### Task prompt
Only the lines from the one holding "Toggle the Grids In Back checkbox" to the end of the data should be echoed, exactly as they appear, minus the pictures.

### Task material
━━━

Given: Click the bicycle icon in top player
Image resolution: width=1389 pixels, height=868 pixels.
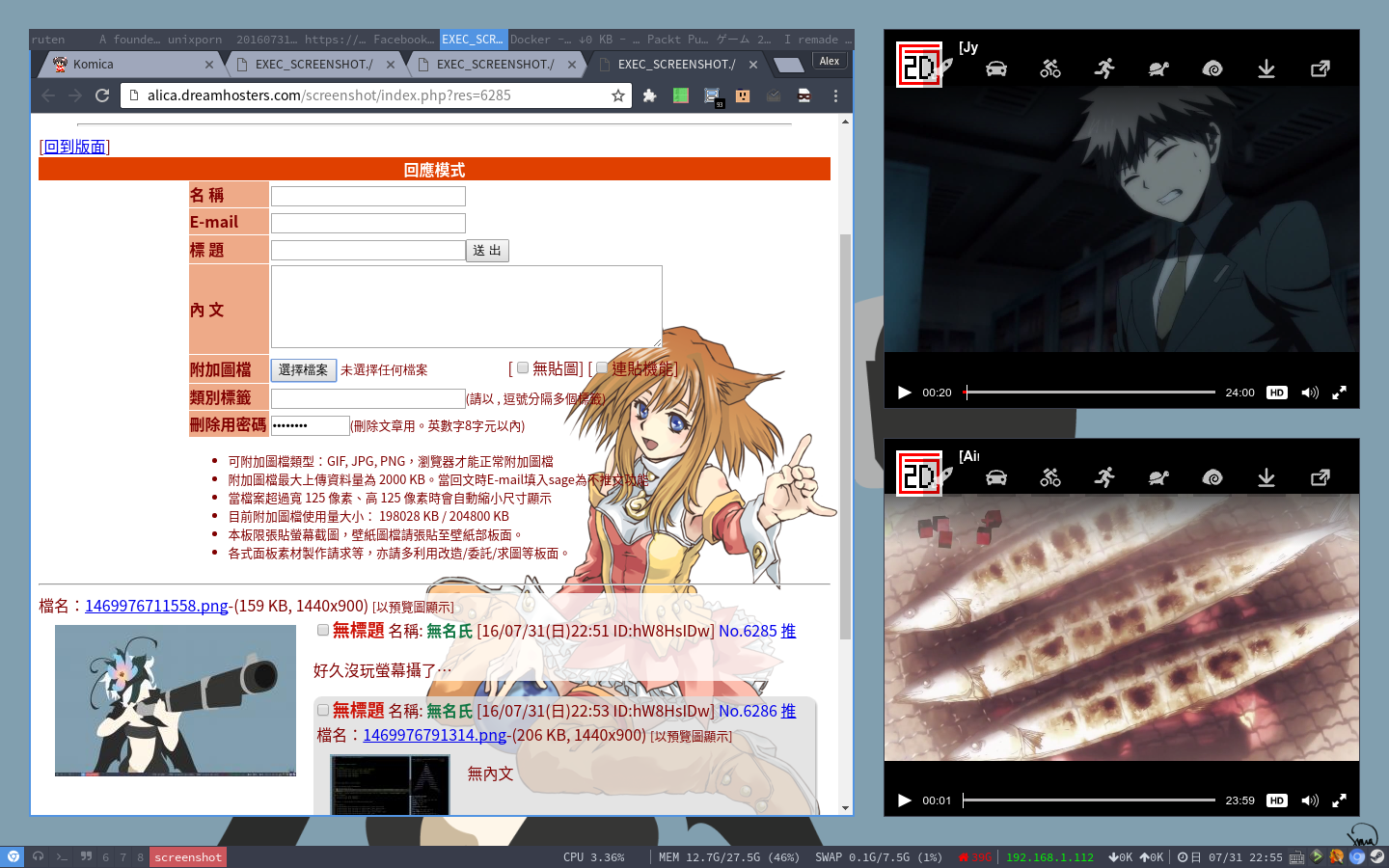Looking at the screenshot, I should click(1050, 68).
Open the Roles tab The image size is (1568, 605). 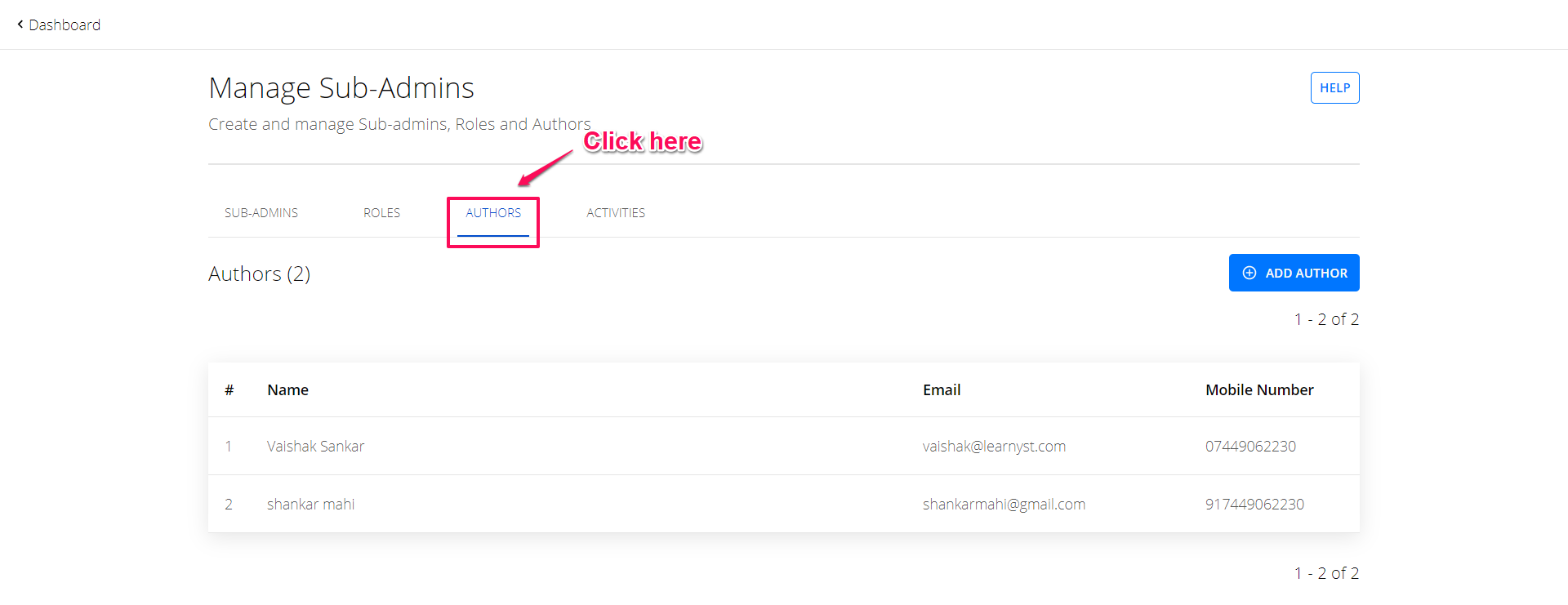[381, 213]
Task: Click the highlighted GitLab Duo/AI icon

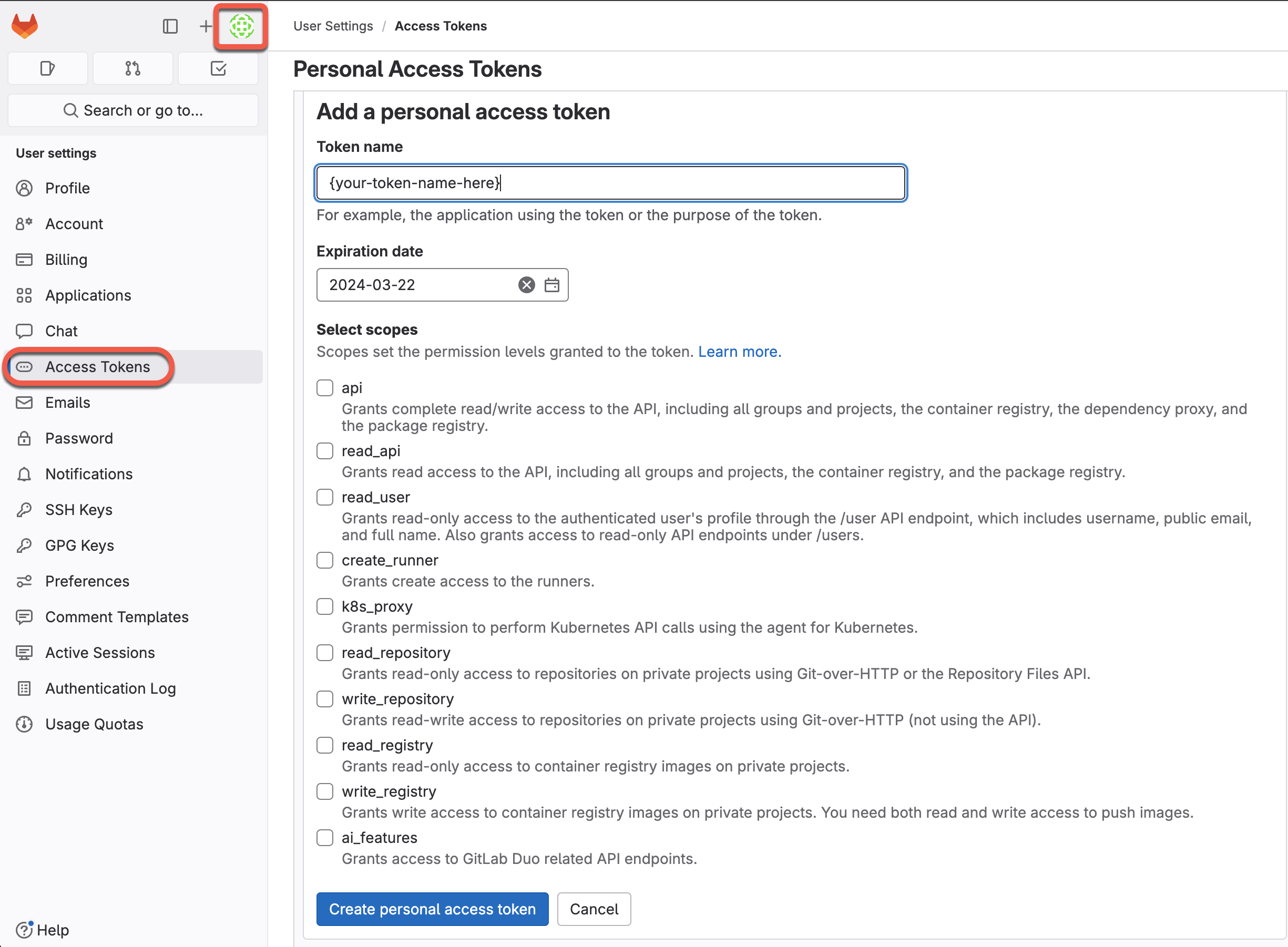Action: [242, 26]
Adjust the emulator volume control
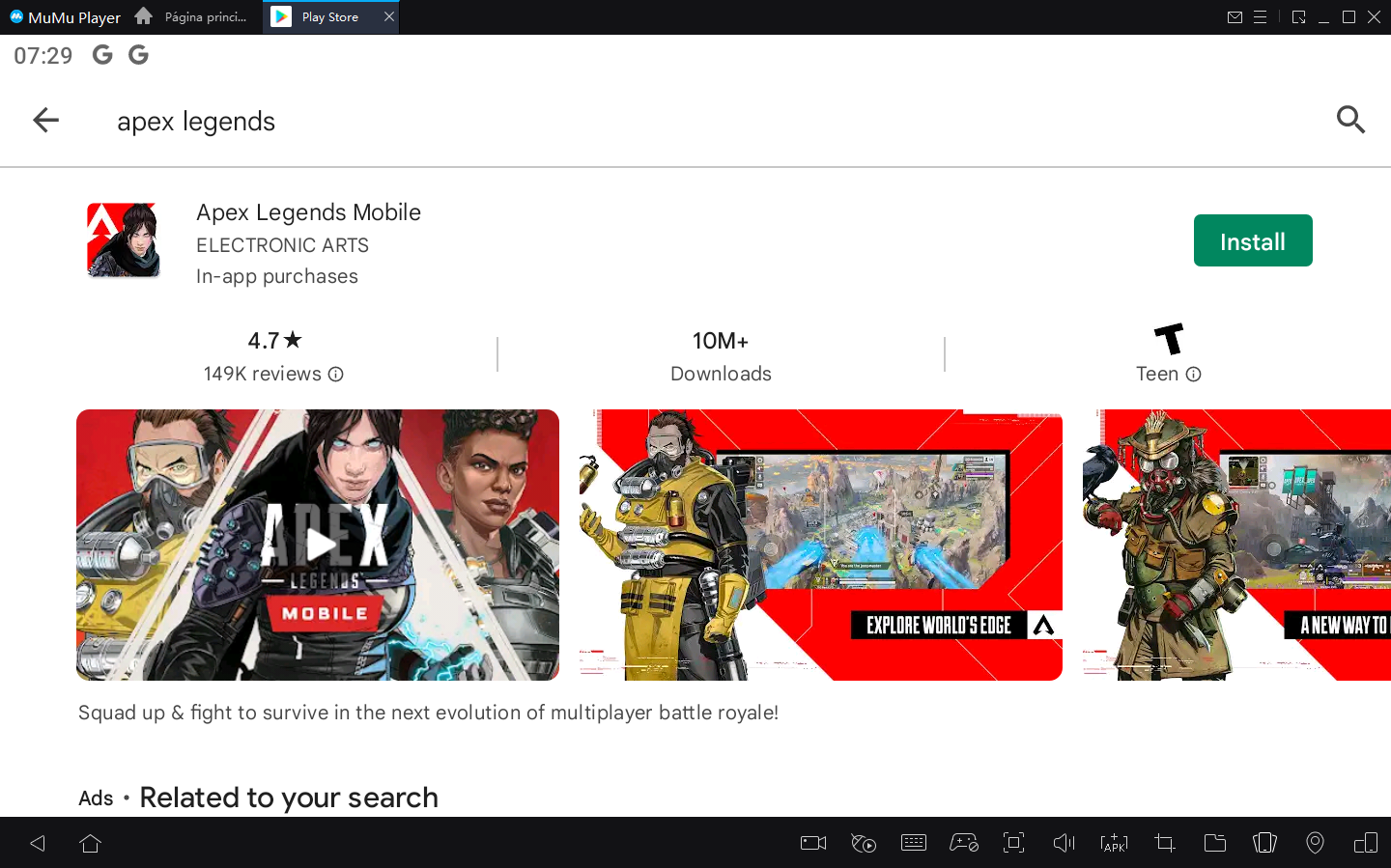The width and height of the screenshot is (1391, 868). [x=1064, y=843]
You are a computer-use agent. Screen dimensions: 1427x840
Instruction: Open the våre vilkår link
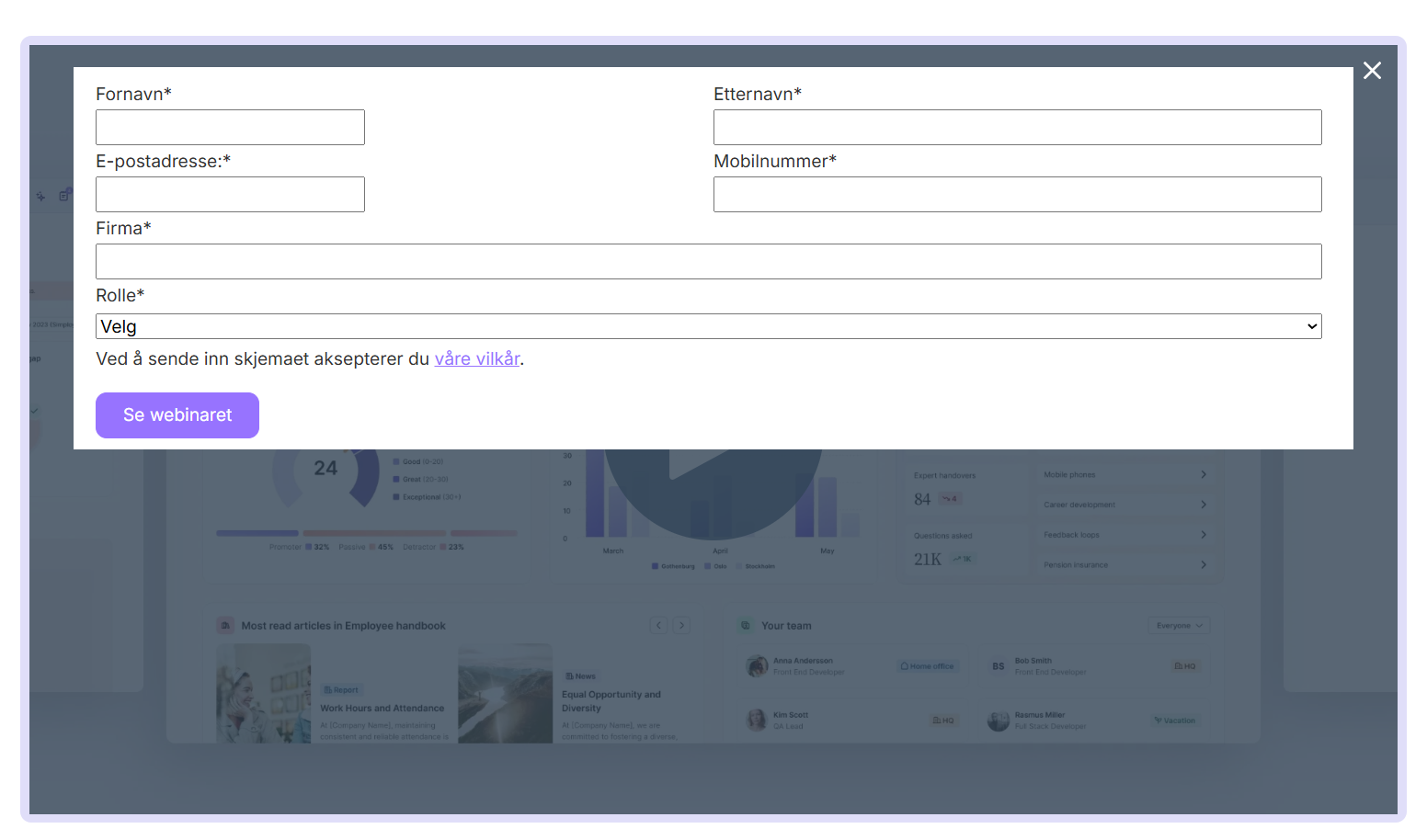click(x=477, y=359)
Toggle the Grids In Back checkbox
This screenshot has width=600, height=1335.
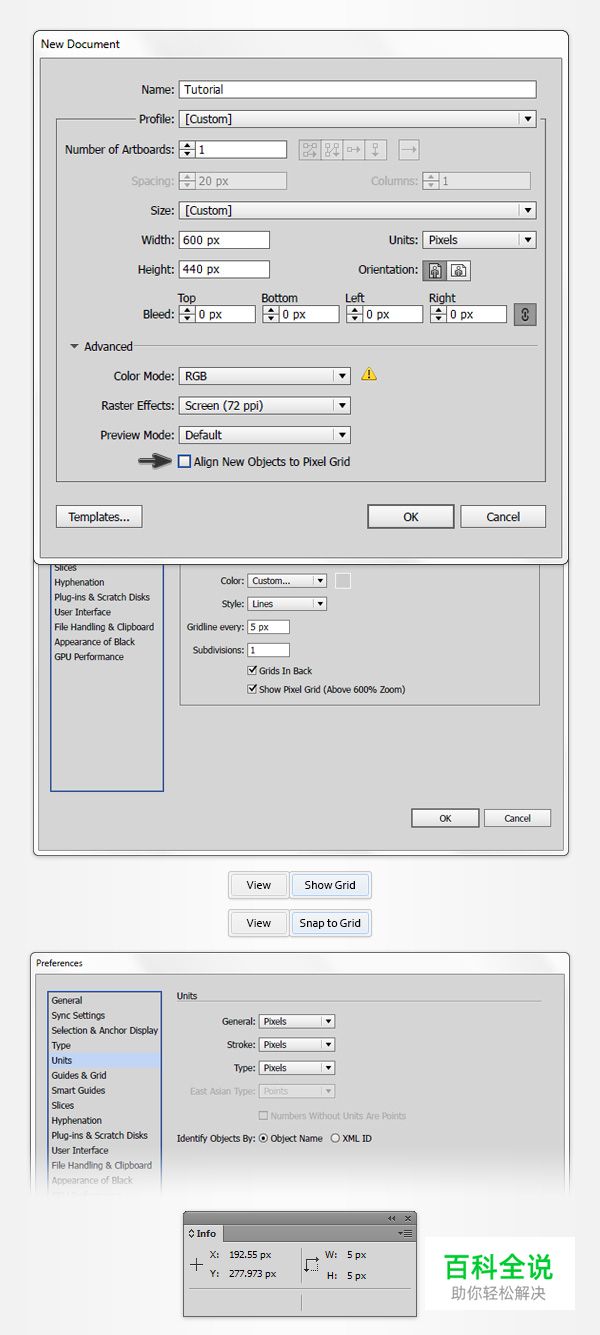tap(252, 671)
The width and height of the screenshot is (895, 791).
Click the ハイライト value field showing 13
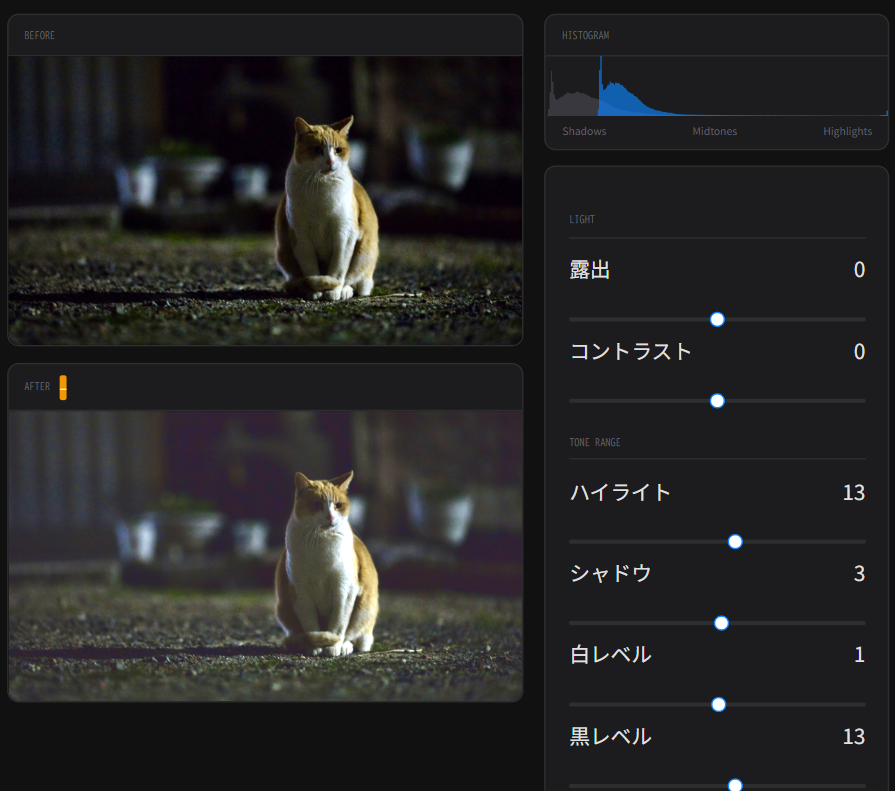tap(853, 492)
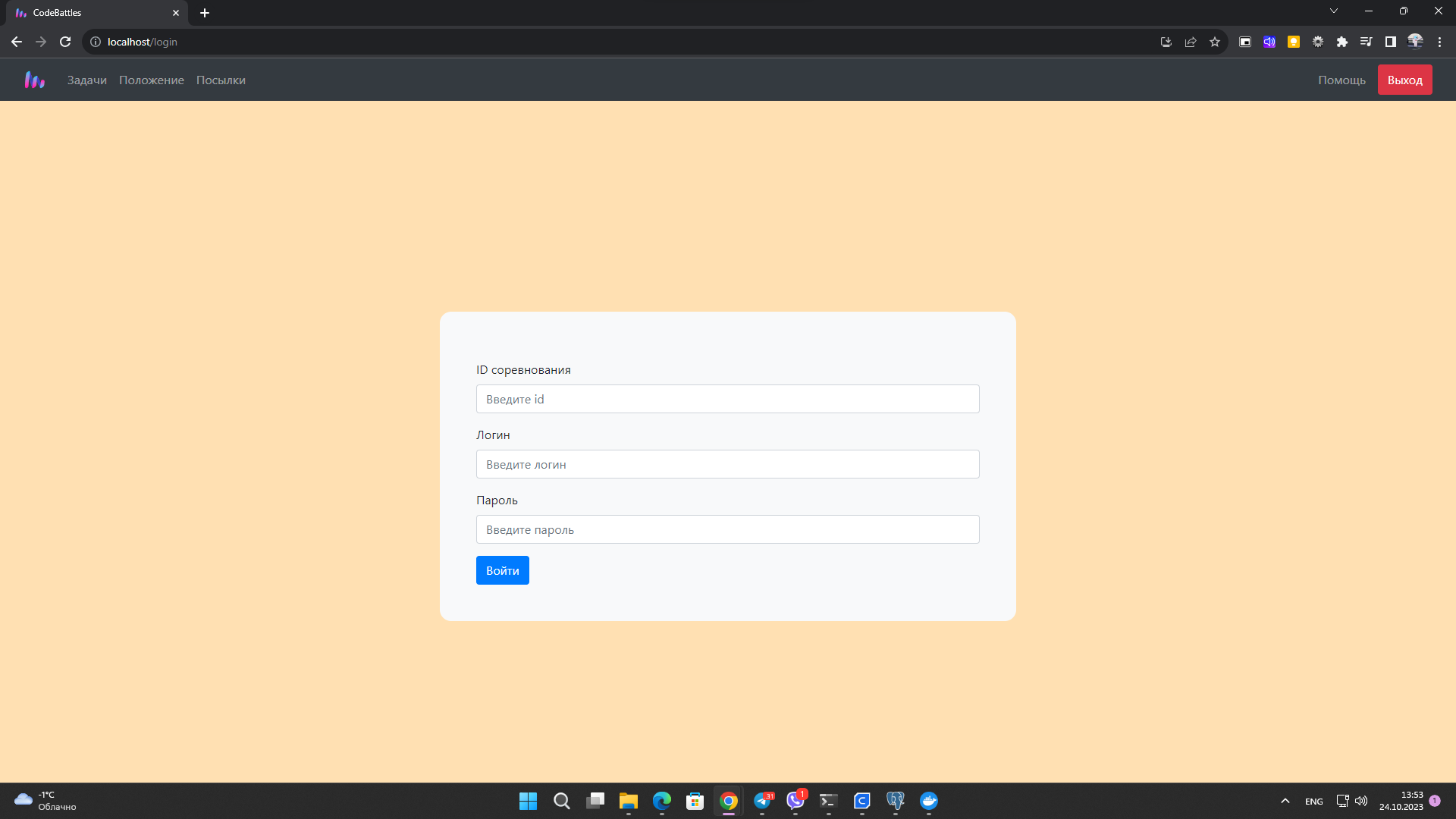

━━━

### Reply
Toggle the Grids In Back checkbox
This screenshot has width=600, height=1335.
tap(252, 671)
The width and height of the screenshot is (895, 791).
Click the ハイライト value field showing 13
tap(853, 492)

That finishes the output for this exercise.